* **WORK INSTRUCTIONS**
When a line in the records includes the string "Town", it goes into the tally; report that tally alone.

Saved data entries:

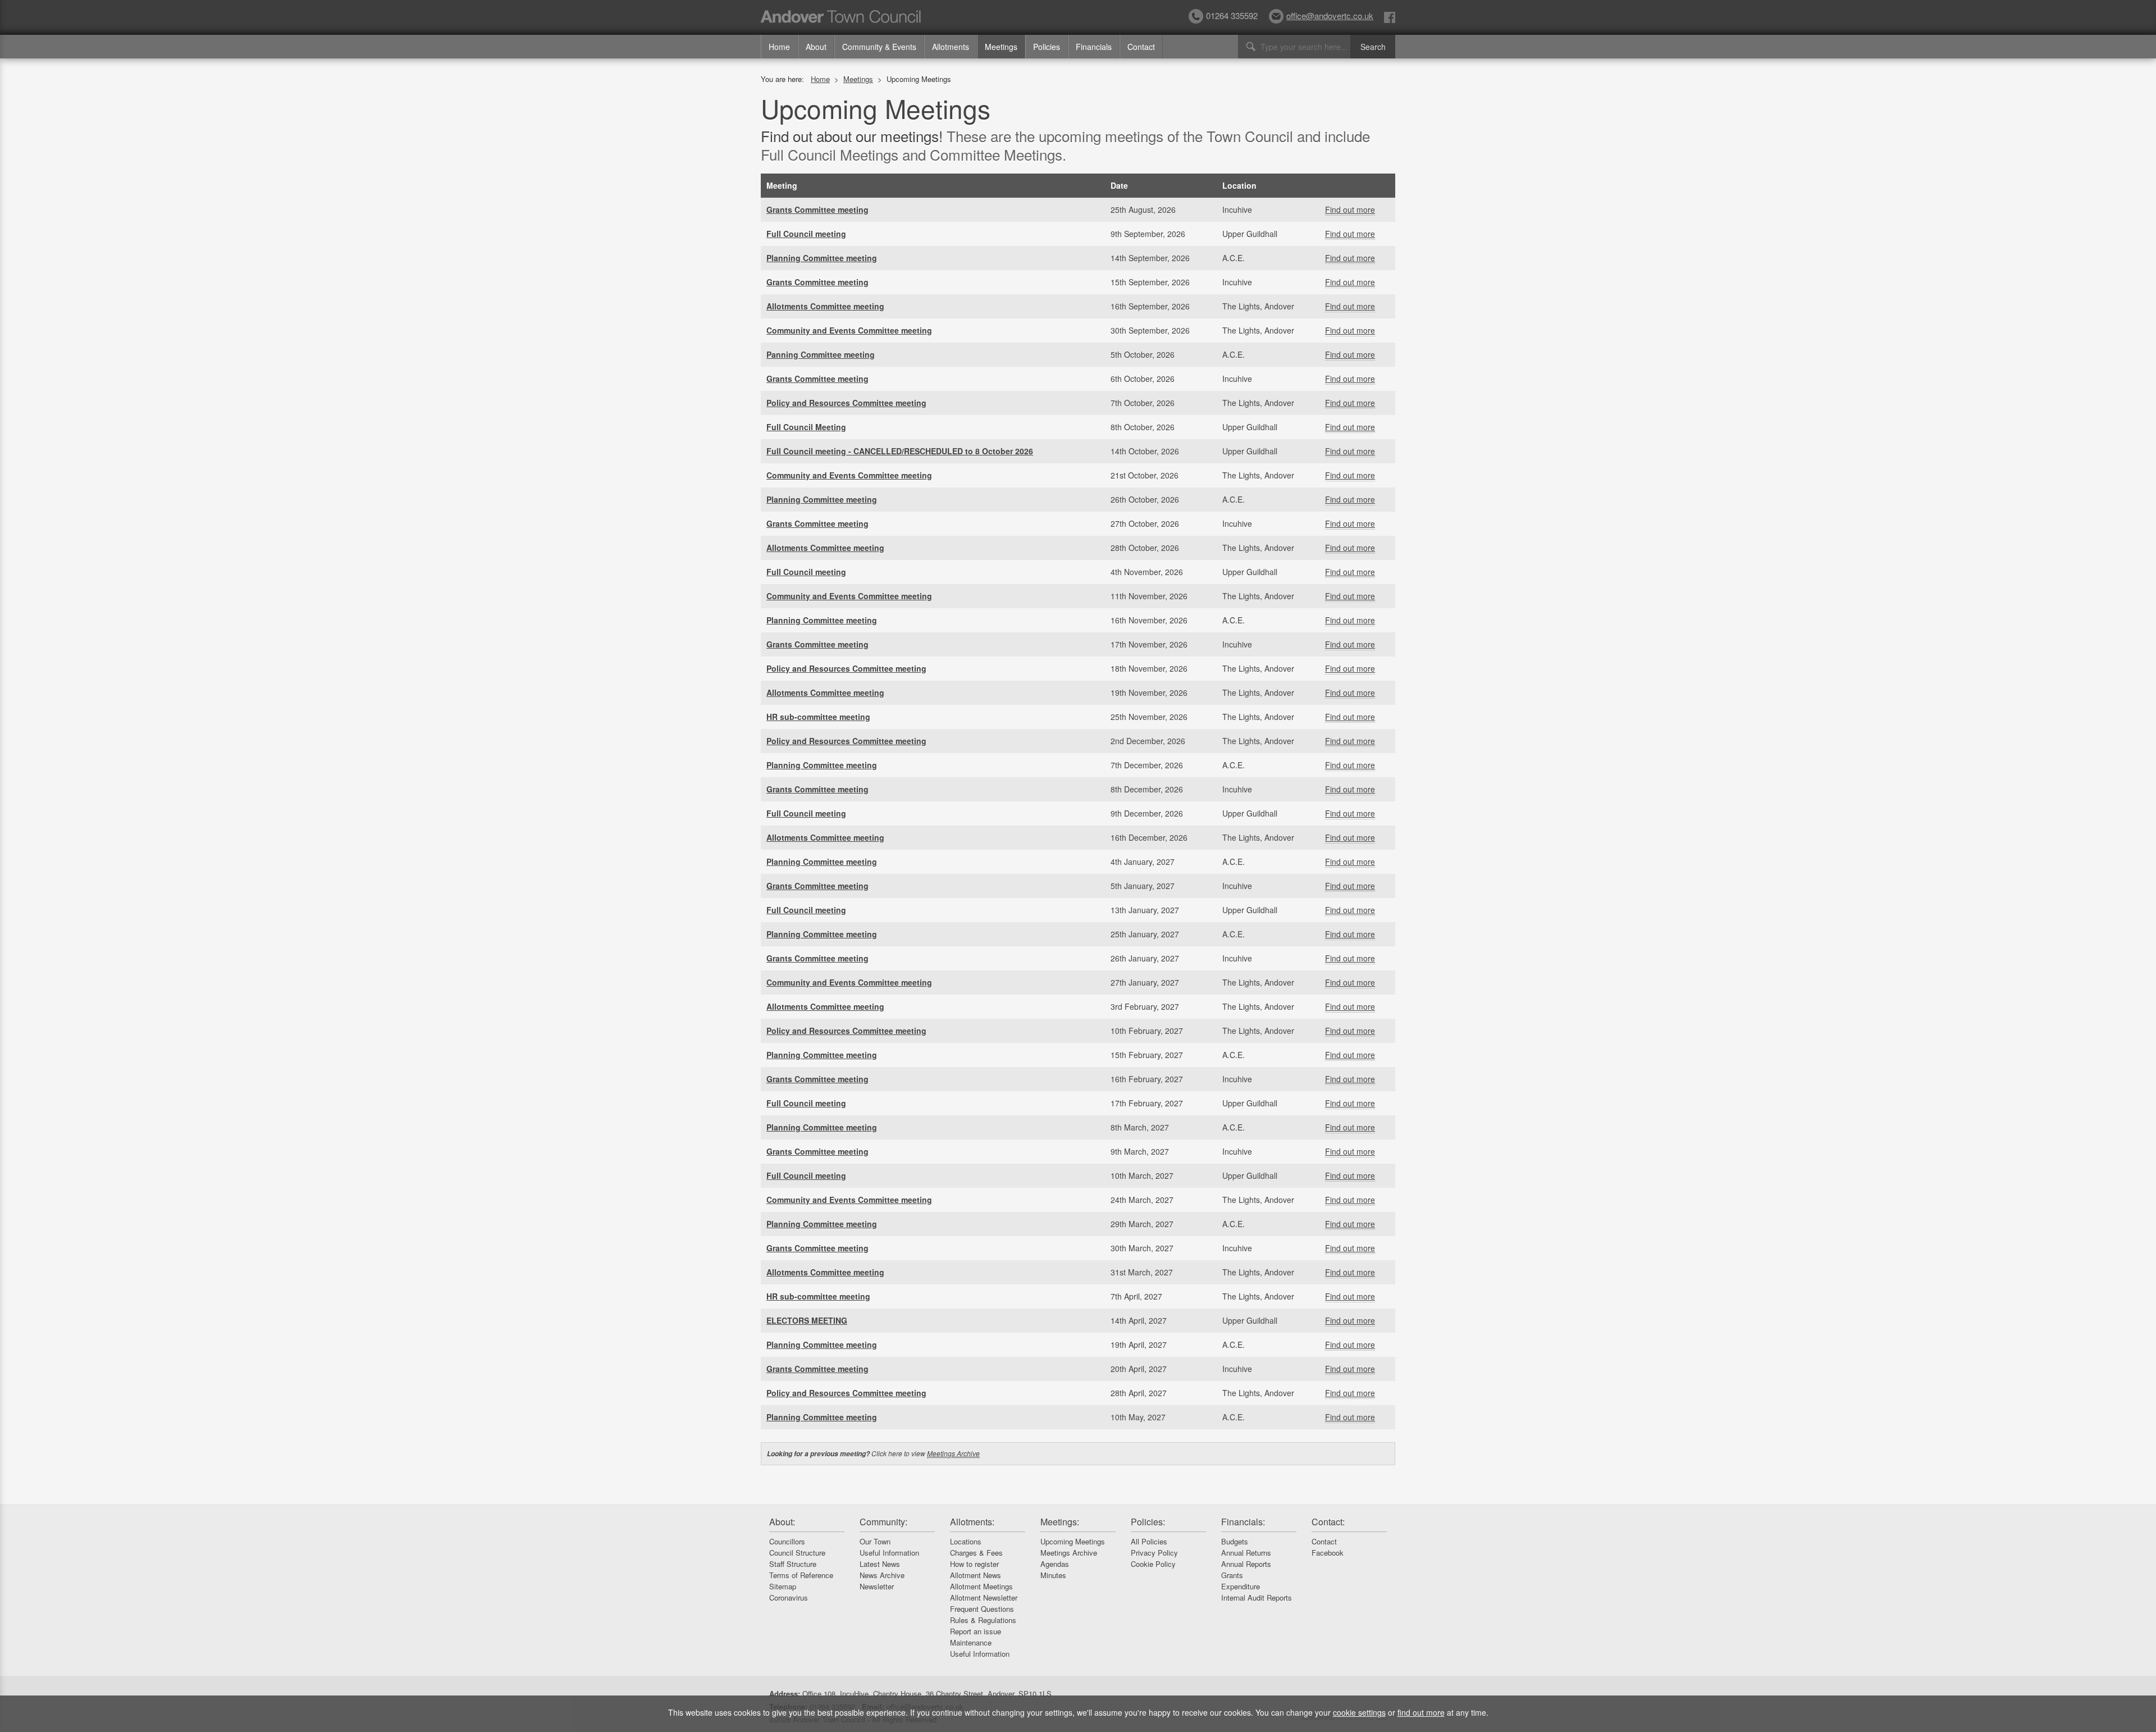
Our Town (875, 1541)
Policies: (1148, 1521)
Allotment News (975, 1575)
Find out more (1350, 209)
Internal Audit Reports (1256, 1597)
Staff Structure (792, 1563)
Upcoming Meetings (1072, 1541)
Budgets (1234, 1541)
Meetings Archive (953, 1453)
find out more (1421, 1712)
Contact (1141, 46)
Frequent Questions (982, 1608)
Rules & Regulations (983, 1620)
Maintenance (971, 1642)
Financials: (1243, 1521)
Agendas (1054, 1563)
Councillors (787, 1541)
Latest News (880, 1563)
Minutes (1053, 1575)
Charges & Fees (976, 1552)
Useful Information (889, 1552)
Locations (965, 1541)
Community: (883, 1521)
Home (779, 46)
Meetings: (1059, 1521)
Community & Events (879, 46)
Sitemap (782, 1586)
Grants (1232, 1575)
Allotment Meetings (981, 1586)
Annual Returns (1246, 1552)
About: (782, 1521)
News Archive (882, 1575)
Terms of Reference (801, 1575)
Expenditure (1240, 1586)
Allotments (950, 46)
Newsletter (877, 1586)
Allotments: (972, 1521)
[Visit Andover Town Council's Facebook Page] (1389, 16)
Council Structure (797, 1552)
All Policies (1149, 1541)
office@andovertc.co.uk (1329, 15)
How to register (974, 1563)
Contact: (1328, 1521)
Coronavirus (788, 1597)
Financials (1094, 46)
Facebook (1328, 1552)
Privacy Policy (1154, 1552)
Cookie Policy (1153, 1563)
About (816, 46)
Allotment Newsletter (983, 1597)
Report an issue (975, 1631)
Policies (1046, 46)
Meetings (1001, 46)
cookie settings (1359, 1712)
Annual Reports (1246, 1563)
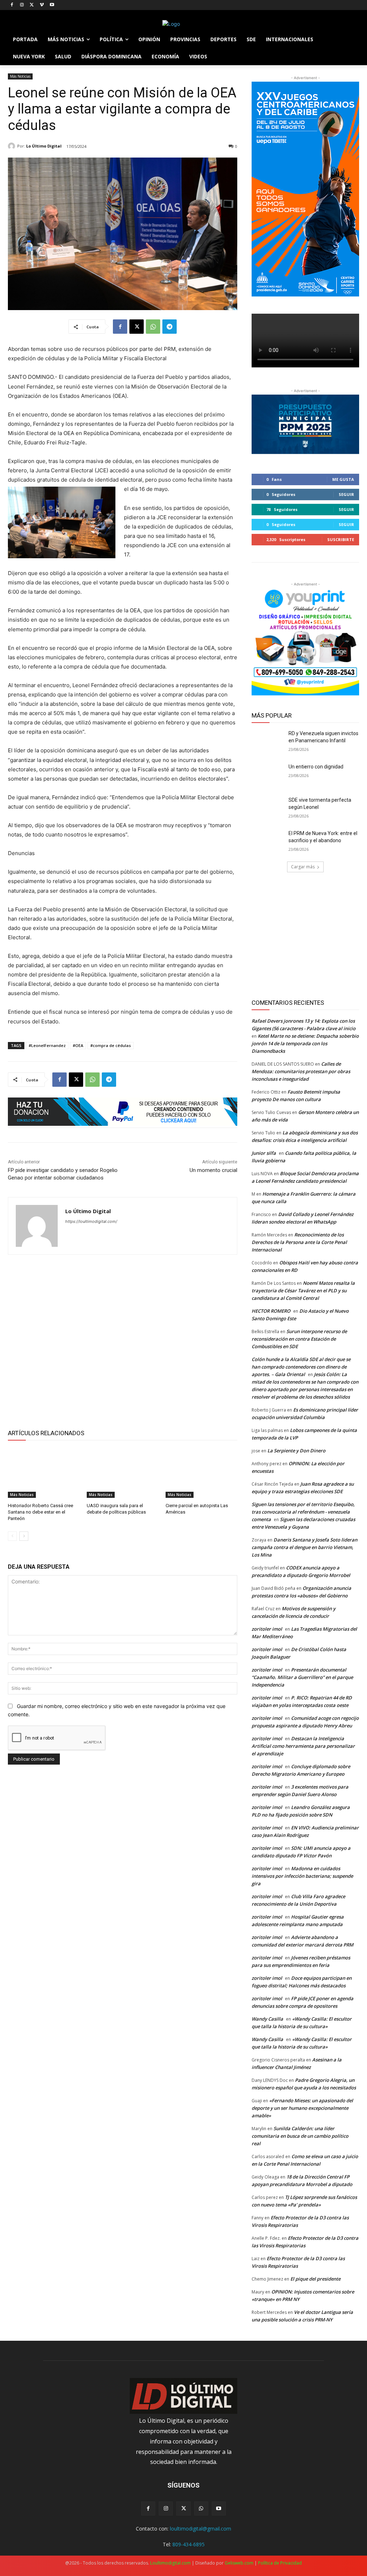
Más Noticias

* **OUTPUT FOR THIS TASK**
2